### TASK OBJECTIVE
Go to the line containing "Select the Smart contract developer row label" in the listing below and retype it and every later line exactly, down to the last.
──────── SOURCE INFORMATION
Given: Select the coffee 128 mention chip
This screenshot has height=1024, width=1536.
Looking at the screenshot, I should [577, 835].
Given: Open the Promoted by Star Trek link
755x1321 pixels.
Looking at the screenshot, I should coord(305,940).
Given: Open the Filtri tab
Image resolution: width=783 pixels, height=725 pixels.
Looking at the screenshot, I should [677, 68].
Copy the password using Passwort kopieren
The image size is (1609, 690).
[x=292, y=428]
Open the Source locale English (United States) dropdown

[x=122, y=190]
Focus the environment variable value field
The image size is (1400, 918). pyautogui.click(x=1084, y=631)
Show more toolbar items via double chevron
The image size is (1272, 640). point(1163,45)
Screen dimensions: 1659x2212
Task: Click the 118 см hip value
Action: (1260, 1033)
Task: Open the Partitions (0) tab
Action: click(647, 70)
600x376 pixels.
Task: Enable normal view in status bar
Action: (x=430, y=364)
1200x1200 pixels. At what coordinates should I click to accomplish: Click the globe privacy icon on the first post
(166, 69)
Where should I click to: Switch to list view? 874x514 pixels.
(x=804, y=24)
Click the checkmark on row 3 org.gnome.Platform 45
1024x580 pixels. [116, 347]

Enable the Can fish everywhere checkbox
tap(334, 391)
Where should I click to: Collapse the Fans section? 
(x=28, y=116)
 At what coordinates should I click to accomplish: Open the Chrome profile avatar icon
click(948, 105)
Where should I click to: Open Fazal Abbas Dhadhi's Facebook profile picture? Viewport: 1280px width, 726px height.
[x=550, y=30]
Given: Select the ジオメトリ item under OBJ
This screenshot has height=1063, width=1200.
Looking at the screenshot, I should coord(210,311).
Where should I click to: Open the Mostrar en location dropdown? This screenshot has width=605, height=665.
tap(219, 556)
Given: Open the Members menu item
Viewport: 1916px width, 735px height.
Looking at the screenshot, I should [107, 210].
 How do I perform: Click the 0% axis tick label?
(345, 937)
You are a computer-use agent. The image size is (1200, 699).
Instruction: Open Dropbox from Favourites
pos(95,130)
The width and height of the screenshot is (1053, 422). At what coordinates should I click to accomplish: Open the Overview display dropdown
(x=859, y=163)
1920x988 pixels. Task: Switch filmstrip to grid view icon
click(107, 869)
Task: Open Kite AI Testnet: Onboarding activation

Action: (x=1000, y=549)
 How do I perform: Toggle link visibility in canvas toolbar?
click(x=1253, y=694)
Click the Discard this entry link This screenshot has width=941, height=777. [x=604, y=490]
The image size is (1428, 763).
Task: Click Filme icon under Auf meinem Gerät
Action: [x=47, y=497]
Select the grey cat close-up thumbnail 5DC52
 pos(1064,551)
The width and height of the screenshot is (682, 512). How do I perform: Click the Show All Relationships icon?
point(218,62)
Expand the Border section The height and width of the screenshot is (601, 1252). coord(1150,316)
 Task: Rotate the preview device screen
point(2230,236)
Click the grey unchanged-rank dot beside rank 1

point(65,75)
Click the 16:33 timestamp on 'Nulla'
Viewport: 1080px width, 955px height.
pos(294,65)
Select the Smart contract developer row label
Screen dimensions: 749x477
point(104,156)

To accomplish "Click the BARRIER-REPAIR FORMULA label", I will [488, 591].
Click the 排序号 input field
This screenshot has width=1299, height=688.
────────────────
### OUTPUT OF THE TASK
Select the Smart contract developer row label
Screen dimensions: 749x477
point(104,156)

To accomplish "Click the BARRIER-REPAIR FORMULA label", I will [488, 591].
Click the 排序号 input field
This screenshot has width=1299, height=688.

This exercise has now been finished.